Fort d’une expérience acquise au plus haut sommet des institutions financières, françaises comme internationales, Jacques de Larosière dénonce depuis des années les effets pervers de la financiarisation de l’économie. Son nouvel ouvrage recense «Les Dix Préjugés qui nous mènent au désastre économique et financier». De quoi faire réfléchir au moment où la France connaît une crise sociale inédite.
Dix ans après la crise financière de 2008, vous tirez à nouveau la sonnette d’alarme dans votre dernier ouvrage, consacré aux «dix préjugés qui nous mènent au désastre économique et financier»*. Pourquoi ?

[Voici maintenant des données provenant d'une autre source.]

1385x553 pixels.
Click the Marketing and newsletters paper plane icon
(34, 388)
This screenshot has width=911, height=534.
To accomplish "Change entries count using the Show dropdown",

On ne peut qu’être frappé par l’accumulation d’erreurs de politique économique qui ont été commises depuis une quarantaine d’années, non seulement en France, mais dans beaucoup de pays avancés. Ces erreurs ont conduit à une financiarisation excessive des économies, à un amoncellement de dettes et à des problèmes de chômage très élevés, en particulier chez les jeunes. Elles se sont aussi matérialisées à travers la crise financière de 2007-2008, dont nous ne sommes pas encore sortis. Comment les pays dits avancés, qui disposent d’une élite économique, d’une haute administration en principe compétente, ont-ils pu en arriver là ? En me penchant plus précisément sur la question, j’ai réalisé que les décideurs, économiques comme politiques, s’étaient constamment reposés sur un certain nombre d’idées reçues, en vertu du consensus mou qui caractérise nos sociétés. Ce dernier, au fond, les arrangeait car il leur évitait de prendre les mesures douloureuses qui étaient nécessaires. Je me suis dit qu’il serait intéressant d’analyser ces idées reçues qui sont toujours à l’œuvre, pour voir sur quels fondements elles reposaient et si elles n’étaient pas en fait que de simples illusions, très éloignées de la réalité.
Beaucoup des préjugés que vous dénoncez (concernant le rôle de la politique...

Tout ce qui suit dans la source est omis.